Adhir Ranjan Chowdhury is addressing himself as the ‘temporary’ president of the West Bengal unit of the Congress, adding the party would get its new state unit chief soon.
“I am the temporary state Congress president. Since Mallikarjun Kharge became the party’s national president, no state president has been appointed across the country. You will come to know the name of a permanent state Congress president soon when it is announced,” Chowdhury told the media after a meeting of the extended state committee, convened to review the party’s performance in the recent Lok Sabha polls, in which it won only one Bengal seat.
The statement of the former five-term Baharampur MP, who tasted his first defeat in the hands of Trinamool Congress this time, triggered speculation that he would soon be replaced as Bengal Congress chief.

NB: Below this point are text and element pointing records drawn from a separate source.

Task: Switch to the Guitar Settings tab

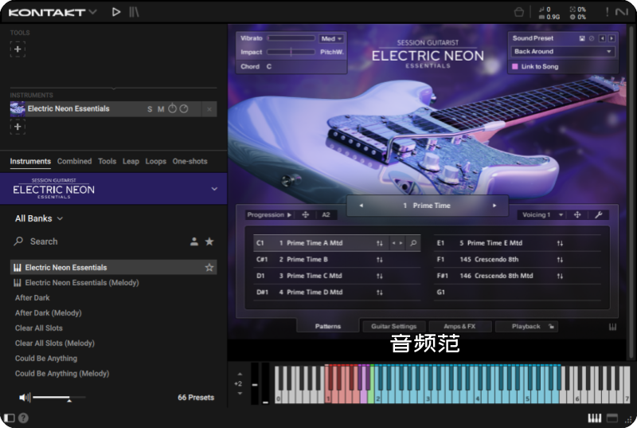Action: click(x=393, y=326)
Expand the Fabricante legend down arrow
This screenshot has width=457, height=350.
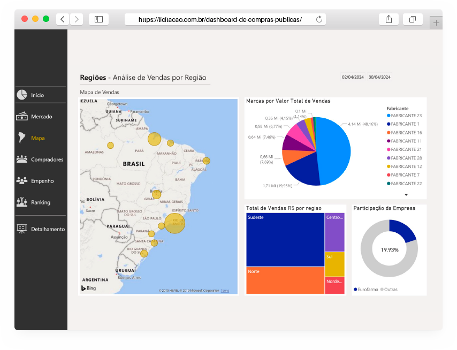[406, 195]
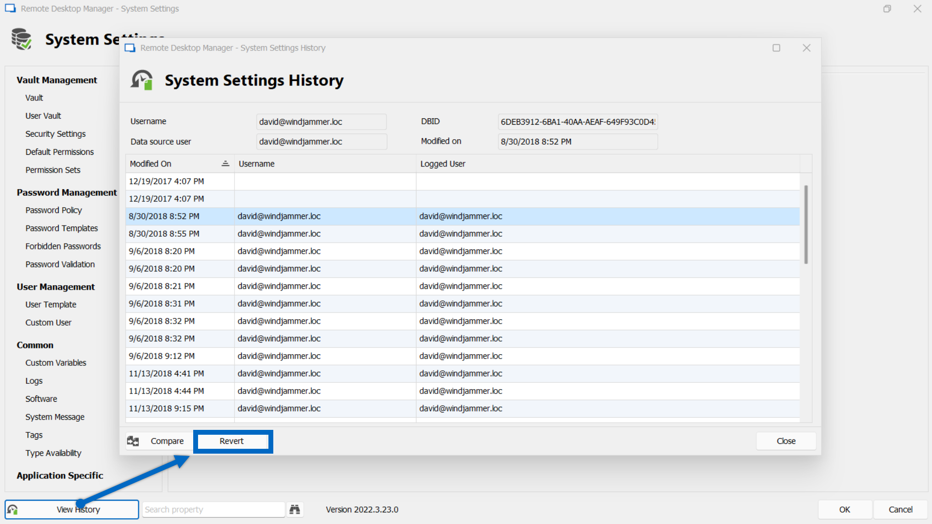Click the app icon in the main window title bar

[10, 8]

However, sources close to Chowdhury said he merely meant that new Congress national presidents appoint state presidents anew, which Kharge has not since assuming charge in 2022 in the run-up to the 2024 general election.

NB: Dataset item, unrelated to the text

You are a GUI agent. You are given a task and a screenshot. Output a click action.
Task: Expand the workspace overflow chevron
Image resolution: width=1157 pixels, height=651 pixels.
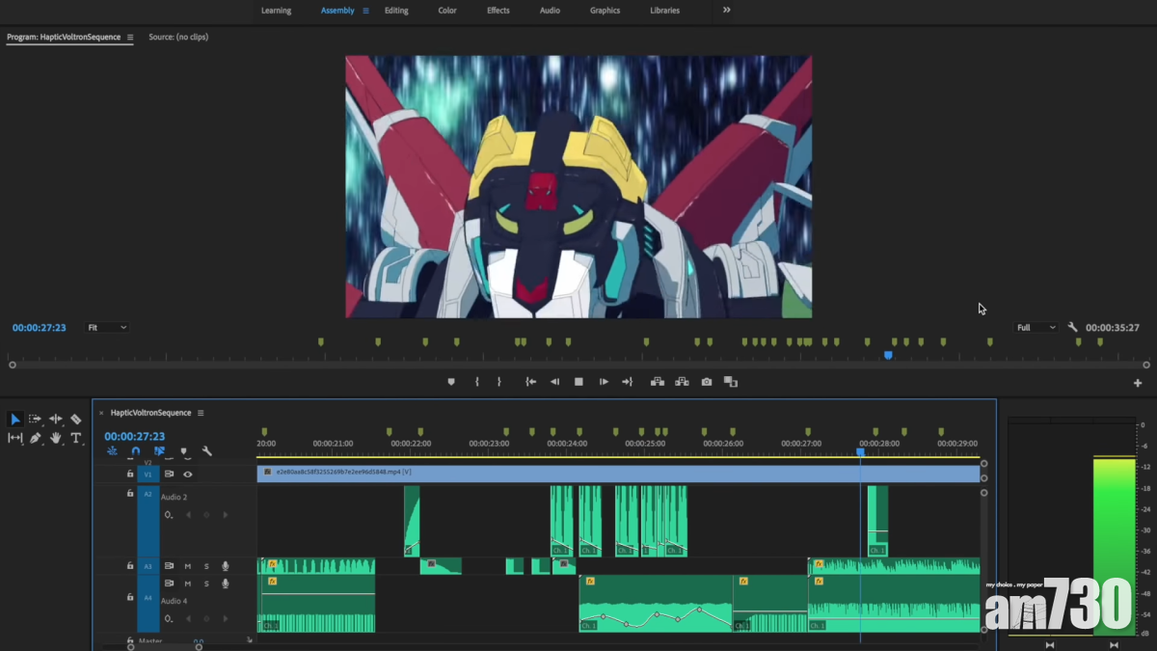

“Yes, I said I am the temporary state Congress president, like all my counterparts across the country,” Chowdhury added.
After the meeting, the Congress’s Bengal minder Ghulam Ahmad Mir said the Bengal unit chief would be decided following talks with stakeholders.

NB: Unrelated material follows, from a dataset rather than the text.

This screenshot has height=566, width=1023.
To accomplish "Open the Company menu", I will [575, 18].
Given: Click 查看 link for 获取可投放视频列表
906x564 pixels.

“New faces are coming up in the organisation across the nation,” said Mir, adding that the Bengal unit of the party would soon send a review report on the poll performance to the Congress high command.
Chowdhury said everyone at the meeting unanimously agreed on Congress leader Rahul Gandhi as the leader of the Opposition in the Lok Sabha and Kharge personally overseeing Bengal’s party organisation and making the necessary changes therein.
Chowdhury had said publicly that chief minister Mamata Banerjee succeeded in her mission to defeat him. Since his defeat, questions have arisen on his political future, especially as his rigid stance against any truck with Mamata and his pact with the Left in Bengal led to poll debacles for both the Congress and the CPM here.
Poll data analysis suggests a united fight by INDIA bloc in Bengal would have cost the Bharatiya Janata Party at least six seats out of the 12 it won.